This chapter, along with the previous (chapter 24), constitute a discussion between Jesus and his disciples sometimes referred to as the “Olivet Discourse.” Matthew is the only gospel writer to record the second half in chapter 25, while shorter versions of the first half can be found in Mark 13:1-37 and Luke 21:5-36.
Upon leaving the temple, Jesus comments on its destruction (24:2). Subsequently, they wanted to know about three things from Jesus: 1) the timing of the temple’s destruction, 2) the sign of His coming, and 3) the end of the age (24:3). Jesus begins His answer, “See that no one leads you astray. For many will come in my name, saying, I am the Christ, and they will lead many astray.” (24:4-5)
Taking this backdrop and chapters 24 & 25 together it is clear Jesus is addressing God’s judgment on both the nation of Israel and His final judgment on all mankind. We can further contextualize this discussion by looking at other instances when God, through a prophet, would pronounce judgment on a nation. When we read Amos or Hosea regarding Israel’s judgment, Isaiah or Jeremiah regarding Judah’s judgment, or Obadiah regarding Edom’s judgment, we read about not only God’s judgment on the that nation (a near-term “day of the Lord”) but also His eventual judgment on all mankind (a longer-term final “day of the Lord”). In fact, often the prophet will go back and forth between near-term judgment events and long-term judgment events.
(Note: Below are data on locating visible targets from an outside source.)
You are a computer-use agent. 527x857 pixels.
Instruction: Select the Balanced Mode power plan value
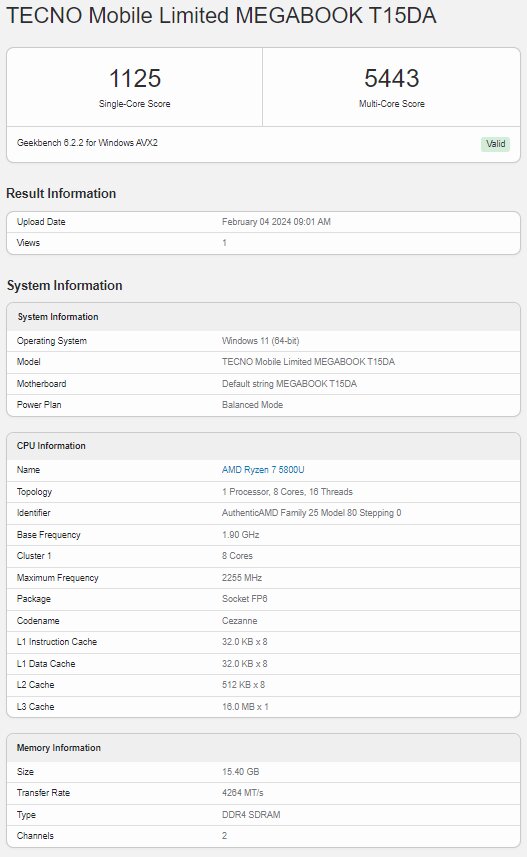[253, 405]
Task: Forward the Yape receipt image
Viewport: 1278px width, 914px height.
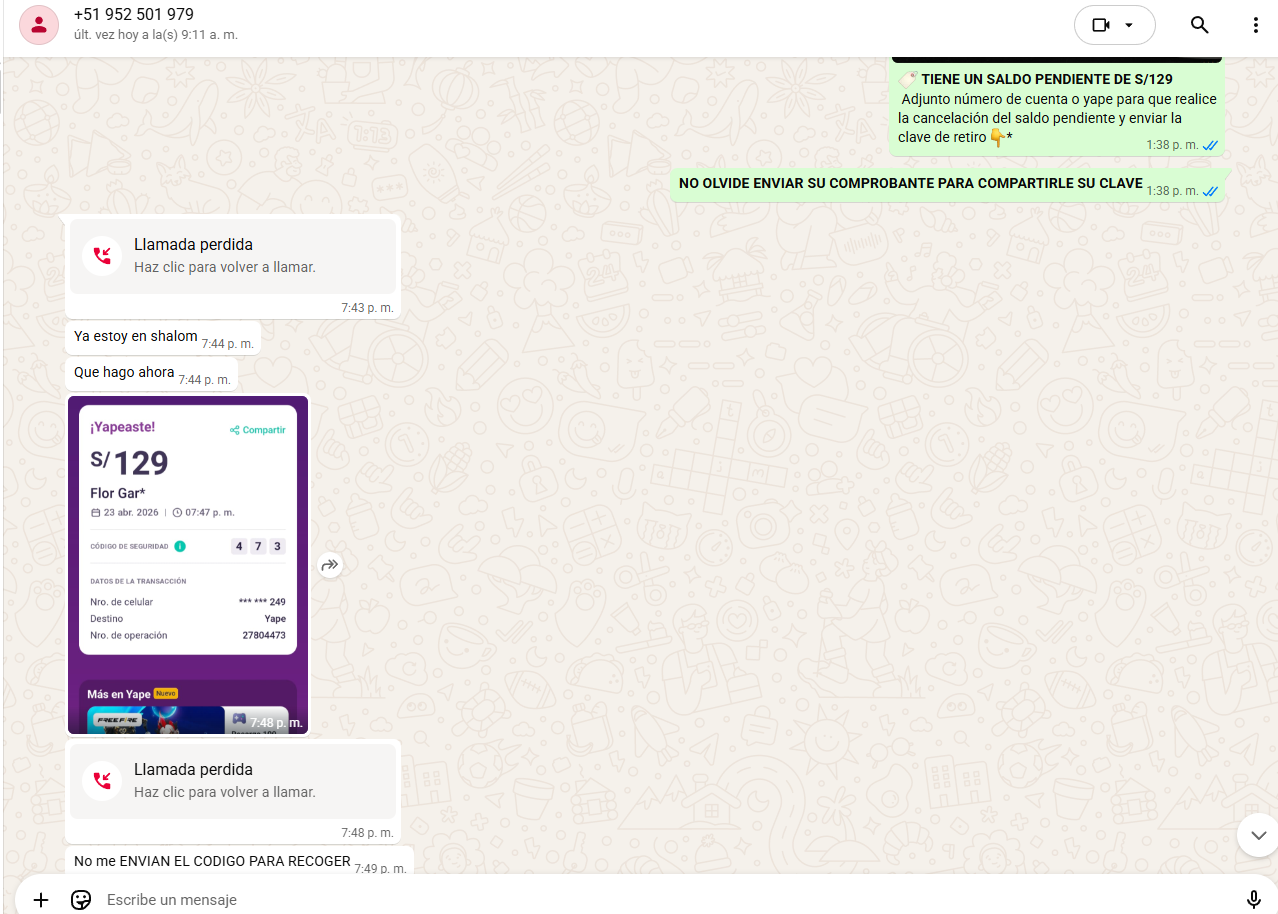Action: [330, 565]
This is the same with Jesus and how He speaks about God’s judgment, particularly in chapter 24. Remember, the disciples had asked about both the timing of the destruction of the temple and His return (vs 3)? Jesus shares events (vss 15-28) that will take place in their generation (vs 34) regarding the destruction of the temple (in fact, taking place about forty years later in 70AD). He then speaks primarily about what will happen “immediately after the tribulation of those days” (vs 29), namely His return (vss 29-44), before concluding with three parables and describing what the final “day of the Lord” will look like.
Detail of the sequencing of Jesus’ prophecy re: a near-term “day of the Lord” and the final “day of the Lord”:
- 24:4-14 – A broad review of events during the ‘end times’ (both near-term and long-term) when “lawlessness is increased”.
- 24:15-28 – A near-term description of events that they would experience relating to the destruction of Jerusalem. Something that in fact, would happen about forty years later (70AD).
- 24:29-31 – A long-term description of the events of the second coming, the final judgment.
- vss 32-34 – The near-term timing that He relates and explains with a parable about the fig tree for how they would identify the occurrence of “these things” (vs 33) and says, “this generation will not pass away until all these things take place” (vs 34).
- 24:35-44 – The long-term timing, transitioned by contrasting things that will and won’t pass away (vs 34-35) and with “But…” (vs 36). This timing “no one knows” – not even Himself (vs 36).
- 24:45-25:30 – Three parables about the being ready for His coming because we don’t know when it will be:
- 24:45-51 – The “faithful and wise servant”
- 25:1-13 – The “ten virgins”
- 25:14-30 – The “talents”
- 25:31-46 – Description of how it will be on that final “day of the Lord”.